I plan to write more about the experience and share materials in the future. For now, I’ve assembled a short list of artworks that have my current attention. Among his many contributions, Paik created a wide-ranging body of work that helps lay the groundwork for what Lauren Lee McCarthy and I are defining as “social software”—systems that organize behavior, coordinate people, or structure interaction.

If you’re new to his work, Nam June Paik was one of the most inventive artists of the last century. His practice consistently organized participation between people, machines, and signals. Across decades and through performance, sound, video, and broadcast television, his work established inventive feedback systems and distributed experience at local and global scales. The shortest biography is that he was born in Korea in 1932, lived in Japanese occupied Korea during the WWII era, moved to West Germany in 1957 to study music, and then moved to New York City in 1964 to later become the “George Washington of Video Art.” He was an inventive, radical, always-working artist with tremendous energy and ambition.  
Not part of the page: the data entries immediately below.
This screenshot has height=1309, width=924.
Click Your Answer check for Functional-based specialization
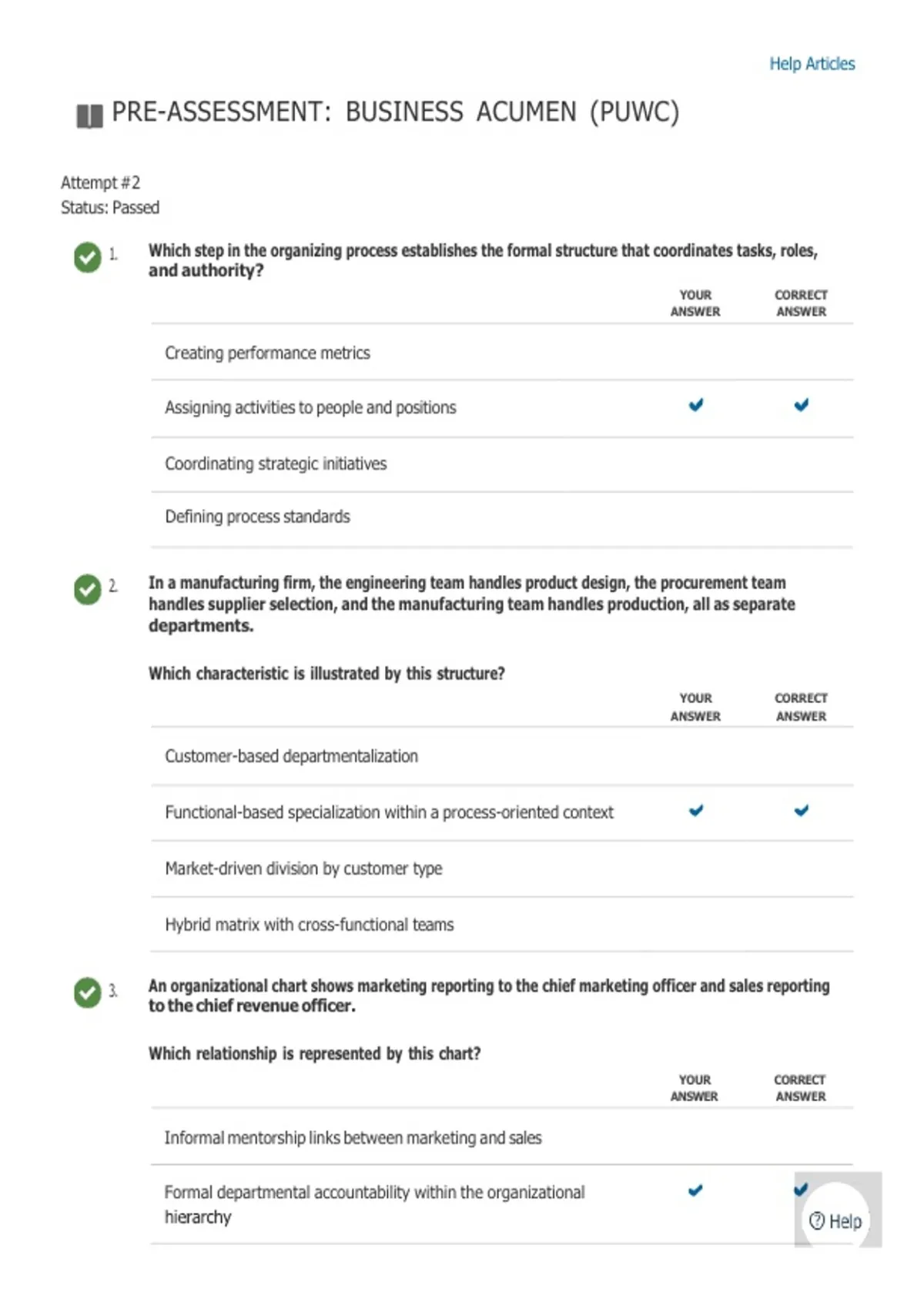[x=695, y=810]
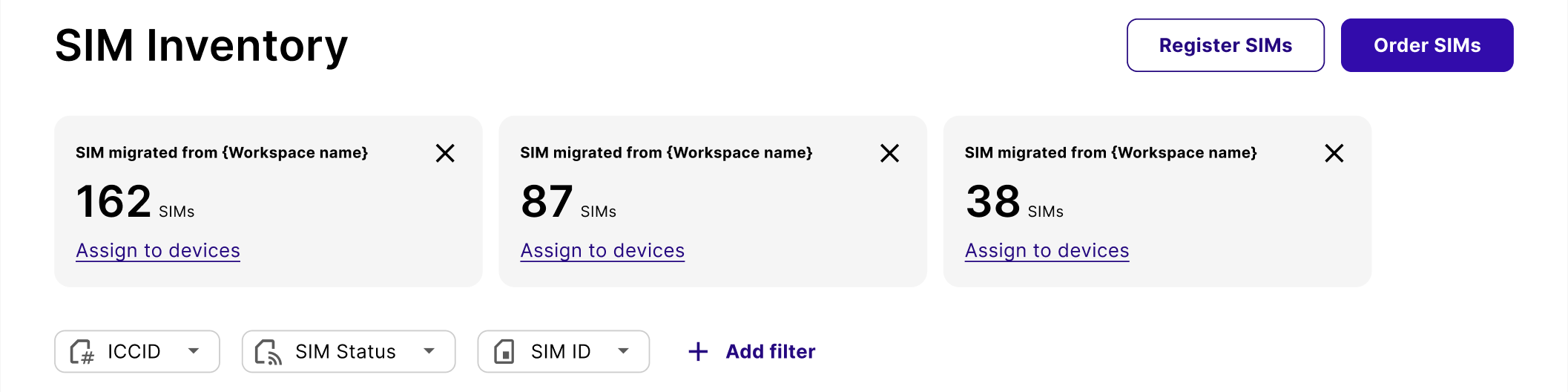The height and width of the screenshot is (392, 1568).
Task: Click the Add filter text button
Action: tap(770, 352)
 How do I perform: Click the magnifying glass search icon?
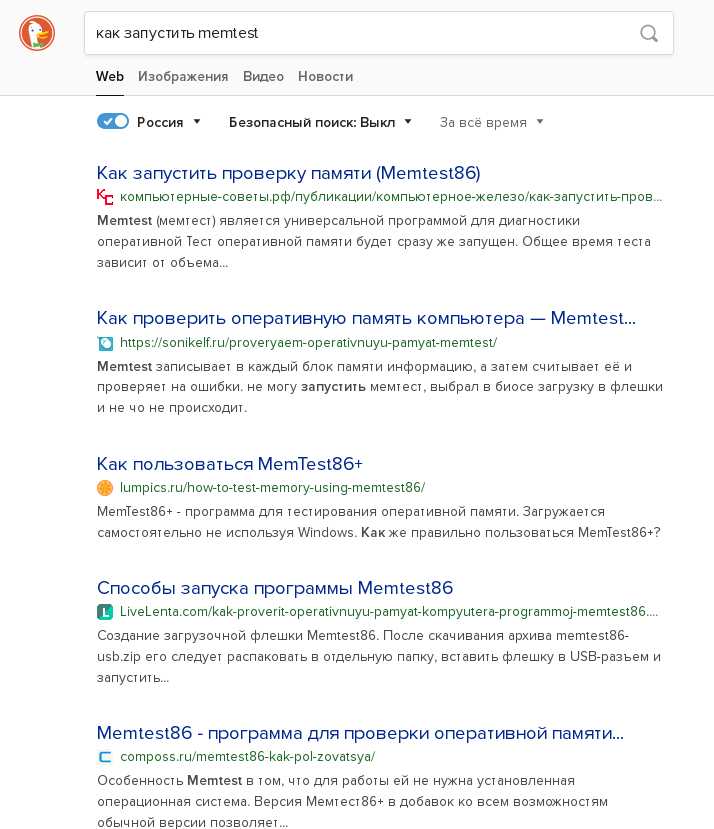pyautogui.click(x=649, y=34)
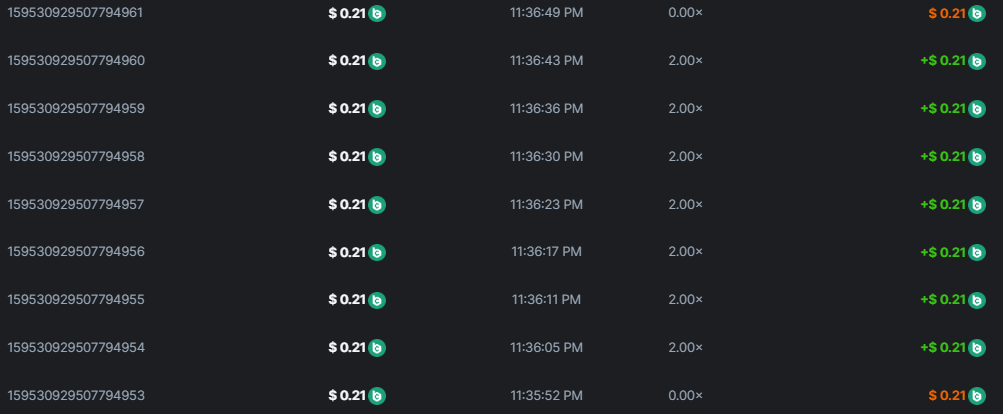Open bet ID 159530929507794958
Screen dimensions: 1003x414
pyautogui.click(x=76, y=156)
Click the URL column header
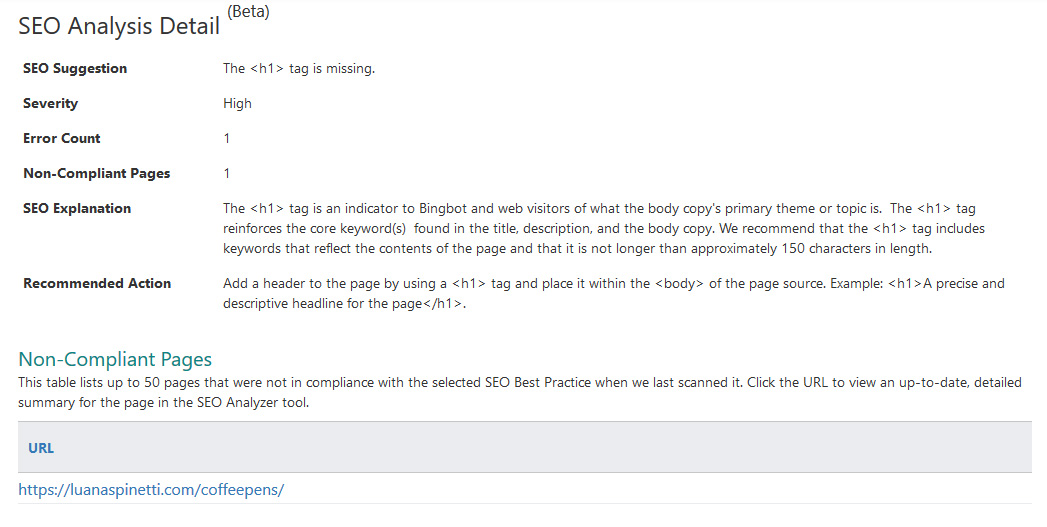The height and width of the screenshot is (527, 1047). click(x=41, y=448)
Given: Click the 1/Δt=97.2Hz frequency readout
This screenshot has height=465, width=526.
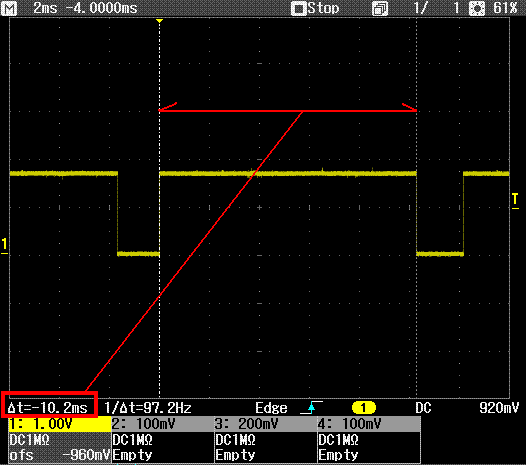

—Casey Reas, 22 March 2026

Random Access (1963/2000)

I’m starting with this artwork because it’s the earliest, but also my favorite. The foundation of the piece is a deconstructed magnetic tape system—tape and player pulled apart. It’s called Random Access, but the whole premise of magnetic tape is linearity. You rewind, press play, and the motor pulls the tape across the playback head at a fixed speed. Sound unfolds in sequence, one moment after another. Paik broke this system wide open. He pulled the tape off the reel, cut it into pieces of varying length, and stretched them across the wall. The work doesn’t play itself. He handed the playback head to the audience. I’ve never seen this installed, so I haven’t had the experience of activating it, but I feel like I don’t need to. It’s a strong conceptual gesture. It reverses the situation of listening to music as it’s typically presented. Here, the music must be discovered and performed by picking a tape fragment and moving the playback head across its surface. The audience selects which sounds to play, for how long, and at what speed.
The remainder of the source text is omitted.